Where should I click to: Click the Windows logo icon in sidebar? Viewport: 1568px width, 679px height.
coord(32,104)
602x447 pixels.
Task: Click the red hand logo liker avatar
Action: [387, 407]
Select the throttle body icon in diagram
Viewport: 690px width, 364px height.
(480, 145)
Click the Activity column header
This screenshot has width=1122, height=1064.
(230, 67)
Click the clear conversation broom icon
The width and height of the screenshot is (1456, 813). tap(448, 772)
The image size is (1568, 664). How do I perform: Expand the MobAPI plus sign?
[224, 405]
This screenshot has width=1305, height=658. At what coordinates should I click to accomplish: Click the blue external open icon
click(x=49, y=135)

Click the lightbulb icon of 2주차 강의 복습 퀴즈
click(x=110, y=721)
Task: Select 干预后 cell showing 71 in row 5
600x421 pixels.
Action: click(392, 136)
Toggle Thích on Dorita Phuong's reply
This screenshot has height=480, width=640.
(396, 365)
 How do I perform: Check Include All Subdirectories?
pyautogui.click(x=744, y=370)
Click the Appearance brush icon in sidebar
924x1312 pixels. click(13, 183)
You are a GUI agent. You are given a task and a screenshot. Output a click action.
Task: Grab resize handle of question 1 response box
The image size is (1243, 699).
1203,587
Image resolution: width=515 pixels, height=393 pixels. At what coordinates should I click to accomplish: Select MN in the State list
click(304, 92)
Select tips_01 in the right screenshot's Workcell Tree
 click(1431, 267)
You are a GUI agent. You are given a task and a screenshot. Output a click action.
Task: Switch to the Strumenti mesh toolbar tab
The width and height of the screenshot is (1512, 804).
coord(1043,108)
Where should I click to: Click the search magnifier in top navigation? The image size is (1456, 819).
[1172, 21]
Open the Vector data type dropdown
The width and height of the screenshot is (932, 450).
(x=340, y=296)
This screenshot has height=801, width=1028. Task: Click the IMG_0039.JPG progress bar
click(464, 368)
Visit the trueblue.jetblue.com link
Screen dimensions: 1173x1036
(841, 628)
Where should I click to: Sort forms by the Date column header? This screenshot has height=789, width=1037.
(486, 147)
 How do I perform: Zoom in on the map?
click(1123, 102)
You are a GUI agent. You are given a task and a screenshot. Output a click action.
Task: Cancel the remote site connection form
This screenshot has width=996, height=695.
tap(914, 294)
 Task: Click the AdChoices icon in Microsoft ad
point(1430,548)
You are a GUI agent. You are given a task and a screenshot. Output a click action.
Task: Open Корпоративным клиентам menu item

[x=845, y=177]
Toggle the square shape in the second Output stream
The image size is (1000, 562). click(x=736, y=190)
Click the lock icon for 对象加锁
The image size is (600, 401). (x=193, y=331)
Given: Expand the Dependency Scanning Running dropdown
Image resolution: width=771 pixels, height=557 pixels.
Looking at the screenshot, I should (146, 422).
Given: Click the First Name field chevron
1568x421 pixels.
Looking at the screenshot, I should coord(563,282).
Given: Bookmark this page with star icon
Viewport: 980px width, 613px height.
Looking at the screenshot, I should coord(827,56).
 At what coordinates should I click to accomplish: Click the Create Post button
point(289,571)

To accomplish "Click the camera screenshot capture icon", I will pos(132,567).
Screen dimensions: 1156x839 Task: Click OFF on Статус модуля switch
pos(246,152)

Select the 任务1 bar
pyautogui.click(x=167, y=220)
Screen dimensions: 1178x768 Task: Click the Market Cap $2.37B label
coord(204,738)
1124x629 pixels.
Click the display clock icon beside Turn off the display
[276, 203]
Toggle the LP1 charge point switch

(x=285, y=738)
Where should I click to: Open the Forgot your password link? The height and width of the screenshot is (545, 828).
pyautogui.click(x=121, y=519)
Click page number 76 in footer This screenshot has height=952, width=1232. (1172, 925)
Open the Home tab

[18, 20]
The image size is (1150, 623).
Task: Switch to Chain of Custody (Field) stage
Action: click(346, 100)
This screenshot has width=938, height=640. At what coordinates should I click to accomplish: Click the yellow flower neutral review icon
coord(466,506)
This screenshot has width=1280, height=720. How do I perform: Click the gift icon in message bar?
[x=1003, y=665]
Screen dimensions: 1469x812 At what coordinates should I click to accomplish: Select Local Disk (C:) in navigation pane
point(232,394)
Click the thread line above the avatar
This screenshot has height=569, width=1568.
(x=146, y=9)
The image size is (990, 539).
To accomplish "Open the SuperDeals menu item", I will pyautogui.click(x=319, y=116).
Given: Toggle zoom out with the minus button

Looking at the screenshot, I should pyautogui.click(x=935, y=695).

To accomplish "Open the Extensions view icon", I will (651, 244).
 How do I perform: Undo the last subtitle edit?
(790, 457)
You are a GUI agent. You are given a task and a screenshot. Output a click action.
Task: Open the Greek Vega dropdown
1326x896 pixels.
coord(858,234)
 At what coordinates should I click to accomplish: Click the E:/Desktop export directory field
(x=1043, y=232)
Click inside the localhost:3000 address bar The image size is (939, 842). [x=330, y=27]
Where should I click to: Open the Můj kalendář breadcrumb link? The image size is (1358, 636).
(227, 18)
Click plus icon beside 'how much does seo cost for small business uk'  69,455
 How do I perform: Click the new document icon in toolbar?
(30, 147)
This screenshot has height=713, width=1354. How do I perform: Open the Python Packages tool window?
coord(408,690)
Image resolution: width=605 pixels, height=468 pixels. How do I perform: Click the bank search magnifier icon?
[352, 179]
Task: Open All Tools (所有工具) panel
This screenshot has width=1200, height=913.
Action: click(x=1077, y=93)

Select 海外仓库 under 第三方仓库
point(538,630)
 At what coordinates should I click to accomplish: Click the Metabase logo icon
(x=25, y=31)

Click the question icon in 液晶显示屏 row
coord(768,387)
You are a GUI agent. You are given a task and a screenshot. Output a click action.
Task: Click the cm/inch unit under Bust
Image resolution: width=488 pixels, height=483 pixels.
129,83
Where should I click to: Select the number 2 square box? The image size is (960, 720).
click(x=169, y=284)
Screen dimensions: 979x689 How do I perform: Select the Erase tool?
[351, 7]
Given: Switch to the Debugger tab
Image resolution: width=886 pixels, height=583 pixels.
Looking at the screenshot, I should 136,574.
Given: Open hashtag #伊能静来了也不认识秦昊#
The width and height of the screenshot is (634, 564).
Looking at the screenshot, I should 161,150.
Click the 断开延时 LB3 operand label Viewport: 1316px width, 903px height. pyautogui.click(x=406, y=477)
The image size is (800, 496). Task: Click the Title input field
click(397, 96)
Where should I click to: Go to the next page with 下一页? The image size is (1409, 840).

## Instructions to follow
Please reproduce every one of the records above word for word, from the first through the last.

## Exercise answer
Where should I click to: Click the Windows logo icon in sidebar? Viewport: 1568px width, 679px height.
coord(32,104)
602x447 pixels.
Task: Click the red hand logo liker avatar
Action: [387, 407]
Select the throttle body icon in diagram
Viewport: 690px width, 364px height.
(480, 145)
Click the Activity column header
This screenshot has width=1122, height=1064.
(230, 67)
Click the clear conversation broom icon
The width and height of the screenshot is (1456, 813). tap(448, 772)
The image size is (1568, 664). How do I perform: Expand the MobAPI plus sign?
[224, 405]
This screenshot has width=1305, height=658. At what coordinates should I click to accomplish: Click the blue external open icon
click(x=49, y=135)

Click the lightbulb icon of 2주차 강의 복습 퀴즈
click(x=110, y=721)
Task: Select 干预后 cell showing 71 in row 5
600x421 pixels.
Action: click(392, 136)
Toggle Thích on Dorita Phuong's reply
This screenshot has height=480, width=640.
(396, 365)
 How do I perform: Check Include All Subdirectories?
pyautogui.click(x=744, y=370)
Click the Appearance brush icon in sidebar
924x1312 pixels. click(13, 183)
You are a GUI agent. You are given a task and a screenshot. Output a click action.
Task: Grab resize handle of question 1 response box
The image size is (1243, 699).
1203,587
Image resolution: width=515 pixels, height=393 pixels. At what coordinates should I click to accomplish: Select MN in the State list
click(304, 92)
Select tips_01 in the right screenshot's Workcell Tree
 click(1431, 267)
You are a GUI agent. You are given a task and a screenshot. Output a click action.
Task: Switch to the Strumenti mesh toolbar tab
The width and height of the screenshot is (1512, 804).
coord(1043,108)
Where should I click to: Click the search magnifier in top navigation? The image size is (1456, 819).
[1172, 21]
Open the Vector data type dropdown
The width and height of the screenshot is (932, 450).
(x=340, y=296)
This screenshot has height=801, width=1028. Task: Click the IMG_0039.JPG progress bar
click(464, 368)
Visit the trueblue.jetblue.com link
Screen dimensions: 1173x1036
(841, 628)
Where should I click to: Sort forms by the Date column header? This screenshot has height=789, width=1037.
(486, 147)
 How do I perform: Zoom in on the map?
click(1123, 102)
You are a GUI agent. You are given a task and a screenshot. Output a click action.
Task: Cancel the remote site connection form
This screenshot has width=996, height=695.
tap(914, 294)
 Task: Click the AdChoices icon in Microsoft ad
point(1430,548)
You are a GUI agent. You are given a task and a screenshot. Output a click action.
Task: Open Корпоративным клиентам menu item

[x=845, y=177]
Toggle the square shape in the second Output stream
The image size is (1000, 562). click(x=736, y=190)
Click the lock icon for 对象加锁
The image size is (600, 401). (x=193, y=331)
Given: Expand the Dependency Scanning Running dropdown
Image resolution: width=771 pixels, height=557 pixels.
Looking at the screenshot, I should (146, 422).
Given: Click the First Name field chevron
1568x421 pixels.
Looking at the screenshot, I should coord(563,282).
Given: Bookmark this page with star icon
Viewport: 980px width, 613px height.
Looking at the screenshot, I should coord(827,56).
 At what coordinates should I click to accomplish: Click the Create Post button
point(289,571)

To accomplish "Click the camera screenshot capture icon", I will pos(132,567).
Screen dimensions: 1156x839 Task: Click OFF on Статус модуля switch
pos(246,152)

Select the 任务1 bar
pyautogui.click(x=167, y=220)
Screen dimensions: 1178x768 Task: Click the Market Cap $2.37B label
coord(204,738)
1124x629 pixels.
Click the display clock icon beside Turn off the display
[276, 203]
Toggle the LP1 charge point switch

(x=285, y=738)
Where should I click to: Open the Forgot your password link? The height and width of the screenshot is (545, 828).
pyautogui.click(x=121, y=519)
Click page number 76 in footer This screenshot has height=952, width=1232. (1172, 925)
Open the Home tab

[18, 20]
The image size is (1150, 623).
Task: Switch to Chain of Custody (Field) stage
Action: click(346, 100)
This screenshot has width=938, height=640. At what coordinates should I click to accomplish: Click the yellow flower neutral review icon
coord(466,506)
This screenshot has width=1280, height=720. How do I perform: Click the gift icon in message bar?
[x=1003, y=665]
Screen dimensions: 1469x812 At what coordinates should I click to accomplish: Select Local Disk (C:) in navigation pane
point(232,394)
Click the thread line above the avatar
This screenshot has height=569, width=1568.
(x=146, y=9)
The image size is (990, 539).
To accomplish "Open the SuperDeals menu item", I will pyautogui.click(x=319, y=116).
Given: Toggle zoom out with the minus button

Looking at the screenshot, I should pyautogui.click(x=935, y=695).

To accomplish "Open the Extensions view icon", I will (651, 244).
 How do I perform: Undo the last subtitle edit?
(790, 457)
You are a GUI agent. You are given a task and a screenshot. Output a click action.
Task: Open the Greek Vega dropdown
1326x896 pixels.
coord(858,234)
 At what coordinates should I click to accomplish: Click the E:/Desktop export directory field
(x=1043, y=232)
Click inside the localhost:3000 address bar The image size is (939, 842). [x=330, y=27]
Where should I click to: Open the Můj kalendář breadcrumb link? The image size is (1358, 636).
(227, 18)
Click plus icon beside 'how much does seo cost for small business uk'  69,455
 How do I perform: Click the new document icon in toolbar?
(30, 147)
This screenshot has height=713, width=1354. How do I perform: Open the Python Packages tool window?
coord(408,690)
Image resolution: width=605 pixels, height=468 pixels. How do I perform: Click the bank search magnifier icon?
[352, 179]
Task: Open All Tools (所有工具) panel
This screenshot has width=1200, height=913.
Action: click(x=1077, y=93)

Select 海外仓库 under 第三方仓库
point(538,630)
 At what coordinates should I click to accomplish: Click the Metabase logo icon
(x=25, y=31)

Click the question icon in 液晶显示屏 row
coord(768,387)
You are a GUI agent. You are given a task and a screenshot. Output a click action.
Task: Click the cm/inch unit under Bust
Image resolution: width=488 pixels, height=483 pixels.
129,83
Where should I click to: Select the number 2 square box? The image size is (960, 720).
click(x=169, y=284)
Screen dimensions: 979x689 How do I perform: Select the Erase tool?
[351, 7]
Given: Switch to the Debugger tab
Image resolution: width=886 pixels, height=583 pixels.
Looking at the screenshot, I should 136,574.
Given: Open hashtag #伊能静来了也不认识秦昊#
The width and height of the screenshot is (634, 564).
Looking at the screenshot, I should 161,150.
Click the 断开延时 LB3 operand label Viewport: 1316px width, 903px height. pyautogui.click(x=406, y=477)
The image size is (800, 496). Task: Click the Title input field
click(397, 96)
Where should I click to: Go to the next page with 下一页? The image size is (1409, 840).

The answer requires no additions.